Sakura outing & learning drawing


Sakura outing
Originally uploaded by anselm23

Apparently this is how you draw a cherry tree the Sachiko Umoto way. I am not very good at copying her style, I’m afraid. She has many more cherry blossoms in place than I do, and she has much more skill at making her cherry tree look like a cherry tree. But!

And it’s a big ‘but’ —it turns out that copying the drawings and pictures of others is a critical way to teach drawing… this line, angled this way, is the curve of a cherry tree, and this other line, curved this way, becomes a smile; if you curve it this other way, it signifies worry. These are not things one can learn by being told them… one has to learn them by doing them.

I’m minded of an idea for a reverse-engineered exercise I had in a college Art History class. We were each given a picture of a painting, and we had to write a paper about that painting — the first two pages were about who painted it, for whom, and why; as well as the historical details of the painting… and the last three pages were an analysis of what skills and technical detail the artist is displaying in the work (i.e., is there perspective, is there color, what tools is the artist using, how is the artist manipulating the viewer, and so on). It was an interesting exercise. I wonder how I would carry out such an exercise with middle schoolers?

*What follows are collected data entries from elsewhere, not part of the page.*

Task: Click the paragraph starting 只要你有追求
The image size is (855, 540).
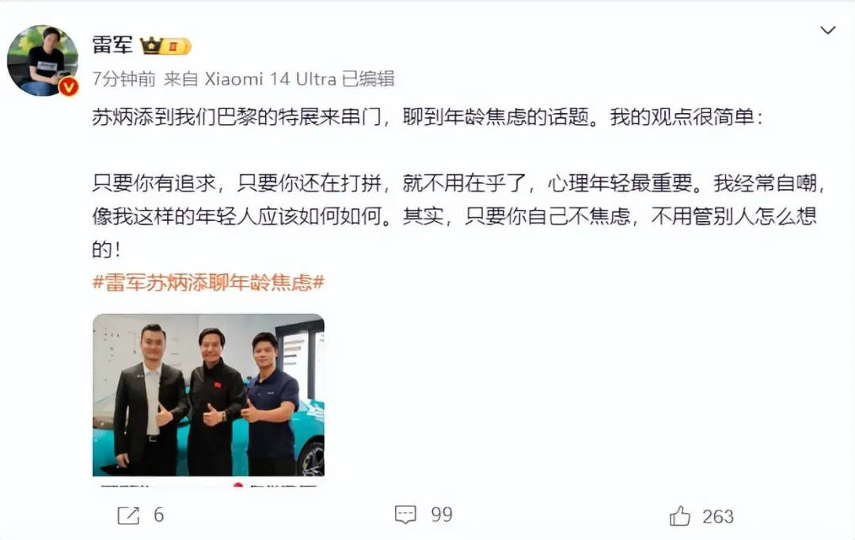Action: click(458, 216)
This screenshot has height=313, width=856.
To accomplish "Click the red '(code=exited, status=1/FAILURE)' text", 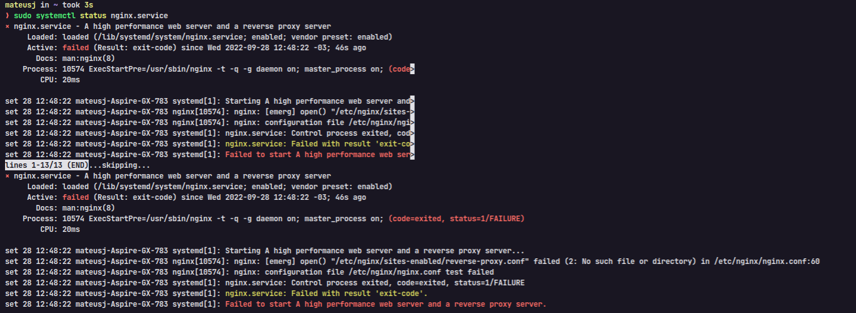I will point(456,219).
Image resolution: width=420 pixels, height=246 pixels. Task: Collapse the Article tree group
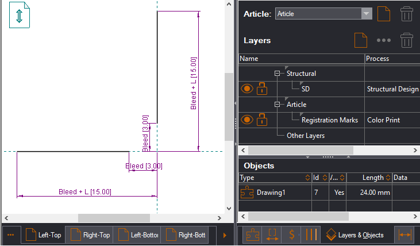click(278, 105)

But more importantly, I wonder how these drawings can be used to help me? Today, I used those little Artists’ Trading Cards to make nine small drawings of bouquets of tulips. In Japan, Sachiko writes, it’s the custom to give tulips on the first day of school. I’ll be giving drawn bouquets of tulips to my homeroom students, as a way of welcoming them to my advisory. They’re all very similar to one another, but colored differently, and I hope that they set the tone for the year — good will, peace, prosperity, and great fortune in the coming year.